• **TASK TO CARRY OUT**: Convert the listing below into a JSON array of strings, one string per line, omitting blank lines.
(begin)
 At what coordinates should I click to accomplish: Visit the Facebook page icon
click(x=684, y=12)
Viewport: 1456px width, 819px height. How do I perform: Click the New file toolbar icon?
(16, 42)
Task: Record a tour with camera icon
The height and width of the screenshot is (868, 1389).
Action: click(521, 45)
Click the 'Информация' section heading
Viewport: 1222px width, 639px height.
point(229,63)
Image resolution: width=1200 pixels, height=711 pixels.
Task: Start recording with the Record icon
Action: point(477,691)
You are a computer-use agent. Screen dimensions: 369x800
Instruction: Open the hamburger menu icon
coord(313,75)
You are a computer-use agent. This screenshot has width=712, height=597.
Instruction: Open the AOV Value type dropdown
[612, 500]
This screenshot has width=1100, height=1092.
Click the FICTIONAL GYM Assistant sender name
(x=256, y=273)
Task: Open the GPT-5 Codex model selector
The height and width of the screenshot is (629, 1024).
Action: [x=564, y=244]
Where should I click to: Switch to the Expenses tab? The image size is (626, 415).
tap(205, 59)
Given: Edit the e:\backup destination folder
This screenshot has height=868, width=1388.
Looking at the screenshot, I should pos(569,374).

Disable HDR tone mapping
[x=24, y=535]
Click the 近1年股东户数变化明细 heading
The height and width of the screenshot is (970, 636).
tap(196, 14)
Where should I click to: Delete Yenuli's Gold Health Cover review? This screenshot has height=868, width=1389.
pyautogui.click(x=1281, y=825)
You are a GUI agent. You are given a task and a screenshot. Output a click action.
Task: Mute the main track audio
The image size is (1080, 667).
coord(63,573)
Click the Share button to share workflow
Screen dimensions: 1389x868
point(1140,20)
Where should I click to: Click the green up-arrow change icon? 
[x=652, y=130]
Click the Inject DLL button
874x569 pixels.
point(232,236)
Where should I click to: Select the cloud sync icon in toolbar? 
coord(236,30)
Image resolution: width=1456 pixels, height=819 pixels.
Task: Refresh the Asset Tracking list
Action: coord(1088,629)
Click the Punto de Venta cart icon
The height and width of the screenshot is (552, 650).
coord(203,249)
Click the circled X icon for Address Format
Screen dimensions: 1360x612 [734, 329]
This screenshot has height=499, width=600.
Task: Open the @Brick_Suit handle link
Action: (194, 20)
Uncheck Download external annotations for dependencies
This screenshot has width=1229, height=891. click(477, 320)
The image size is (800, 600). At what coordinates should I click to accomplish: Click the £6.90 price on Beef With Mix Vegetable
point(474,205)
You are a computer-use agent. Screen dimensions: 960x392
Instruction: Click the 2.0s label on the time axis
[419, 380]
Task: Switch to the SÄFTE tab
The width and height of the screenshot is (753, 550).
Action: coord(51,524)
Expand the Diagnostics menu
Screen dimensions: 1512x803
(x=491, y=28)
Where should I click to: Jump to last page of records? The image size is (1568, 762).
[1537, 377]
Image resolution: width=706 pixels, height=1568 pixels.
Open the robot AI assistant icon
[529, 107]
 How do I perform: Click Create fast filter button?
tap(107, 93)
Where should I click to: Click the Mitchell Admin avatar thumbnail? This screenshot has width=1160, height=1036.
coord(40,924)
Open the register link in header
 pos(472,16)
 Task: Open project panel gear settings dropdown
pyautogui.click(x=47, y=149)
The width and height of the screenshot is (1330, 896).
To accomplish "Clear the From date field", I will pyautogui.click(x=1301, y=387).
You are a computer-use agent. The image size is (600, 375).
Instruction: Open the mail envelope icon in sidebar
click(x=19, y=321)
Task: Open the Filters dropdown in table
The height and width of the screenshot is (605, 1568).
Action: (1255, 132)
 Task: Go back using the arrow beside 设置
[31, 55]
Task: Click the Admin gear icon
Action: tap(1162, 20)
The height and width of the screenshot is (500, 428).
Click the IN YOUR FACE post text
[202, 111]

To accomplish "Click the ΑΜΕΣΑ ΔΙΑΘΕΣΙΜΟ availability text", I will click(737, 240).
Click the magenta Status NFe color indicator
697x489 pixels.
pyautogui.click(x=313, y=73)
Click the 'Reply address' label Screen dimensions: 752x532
(end)
• **COMPLETED EXERCISE**:
[
  " At what coordinates should I click to accomplish: Visit the Facebook page icon",
  "click(x=684, y=12)",
  "Viewport: 1456px width, 819px height. How do I perform: Click the New file toolbar icon?",
  "(16, 42)",
  "Task: Record a tour with camera icon",
  "The height and width of the screenshot is (868, 1389).",
  "Action: click(521, 45)",
  "Click the 'Информация' section heading",
  "Viewport: 1222px width, 639px height.",
  "point(229,63)",
  "Image resolution: width=1200 pixels, height=711 pixels.",
  "Task: Start recording with the Record icon",
  "Action: point(477,691)",
  "You are a computer-use agent. Screen dimensions: 369x800",
  "Instruction: Open the hamburger menu icon",
  "coord(313,75)",
  "You are a computer-use agent. This screenshot has width=712, height=597.",
  "Instruction: Open the AOV Value type dropdown",
  "[612, 500]",
  "This screenshot has width=1100, height=1092.",
  "Click the FICTIONAL GYM Assistant sender name",
  "(x=256, y=273)",
  "Task: Open the GPT-5 Codex model selector",
  "The height and width of the screenshot is (629, 1024).",
  "Action: [x=564, y=244]",
  "Where should I click to: Switch to the Expenses tab? The image size is (626, 415).",
  "tap(205, 59)",
  "Given: Edit the e:\\backup destination folder",
  "This screenshot has height=868, width=1388.",
  "Looking at the screenshot, I should pos(569,374).",
  "Disable HDR tone mapping",
  "[x=24, y=535]",
  "Click the 近1年股东户数变化明细 heading",
  "The height and width of the screenshot is (970, 636).",
  "tap(196, 14)",
  "Where should I click to: Delete Yenuli's Gold Health Cover review? This screenshot has height=868, width=1389.",
  "pyautogui.click(x=1281, y=825)",
  "You are a GUI agent. You are given a task and a screenshot. Output a click action.",
  "Task: Mute the main track audio",
  "The image size is (1080, 667).",
  "coord(63,573)",
  "Click the Share button to share workflow",
  "Screen dimensions: 1389x868",
  "point(1140,20)",
  "Where should I click to: Click the green up-arrow change icon? ",
  "[x=652, y=130]",
  "Click the Inject DLL button",
  "874x569 pixels.",
  "point(232,236)",
  "Where should I click to: Select the cloud sync icon in toolbar? ",
  "coord(236,30)",
  "Image resolution: width=1456 pixels, height=819 pixels.",
  "Task: Refresh the Asset Tracking list",
  "Action: coord(1088,629)",
  "Click the Punto de Venta cart icon",
  "The height and width of the screenshot is (552, 650).",
  "coord(203,249)",
  "Click the circled X icon for Address Format",
  "Screen dimensions: 1360x612 [734, 329]",
  "This screenshot has height=499, width=600.",
  "Task: Open the @Brick_Suit handle link",
  "Action: (194, 20)",
  "Uncheck Download external annotations for dependencies",
  "This screenshot has width=1229, height=891. click(477, 320)",
  "The image size is (800, 600). At what coordinates should I click to accomplish: Click the £6.90 price on Beef With Mix Vegetable",
  "point(474,205)",
  "You are a computer-use agent. Screen dimensions: 960x392",
  "Instruction: Click the 2.0s label on the time axis",
  "[419, 380]",
  "Task: Switch to the SÄFTE tab",
  "The width and height of the screenshot is (753, 550).",
  "Action: coord(51,524)",
  "Expand the Diagnostics menu",
  "Screen dimensions: 1512x803",
  "(x=491, y=28)",
  "Where should I click to: Jump to last page of records? The image size is (1568, 762).",
  "[1537, 377]",
  "Image resolution: width=706 pixels, height=1568 pixels.",
  "Open the robot AI assistant icon",
  "[529, 107]",
  " How do I perform: Click Create fast filter button?",
  "tap(107, 93)",
  "Where should I click to: Click the Mitchell Admin avatar thumbnail? This screenshot has width=1160, height=1036.",
  "coord(40,924)",
  "Open the register link in header",
  " pos(472,16)",
  " Task: Open project panel gear settings dropdown",
  "pyautogui.click(x=47, y=149)",
  "The width and height of the screenshot is (1330, 896).",
  "To accomplish \"Clear the From date field\", I will pyautogui.click(x=1301, y=387).",
  "You are a computer-use agent. The image size is (600, 375).",
  "Instruction: Open the mail envelope icon in sidebar",
  "click(x=19, y=321)",
  "Task: Open the Filters dropdown in table",
  "The height and width of the screenshot is (605, 1568).",
  "Action: (1255, 132)",
  " Task: Go back using the arrow beside 设置",
  "[31, 55]",
  "Task: Click the Admin gear icon",
  "Action: tap(1162, 20)",
  "The height and width of the screenshot is (500, 428).",
  "Click the IN YOUR FACE post text",
  "[202, 111]",
  "To accomplish \"Click the ΑΜΕΣΑ ΔΙΑΘΕΣΙΜΟ availability text\", I will click(737, 240).",
  "Click the magenta Status NFe color indicator",
  "697x489 pixels.",
  "pyautogui.click(x=313, y=73)",
  "Click the 'Reply address' label Screen dimensions: 752x532"
]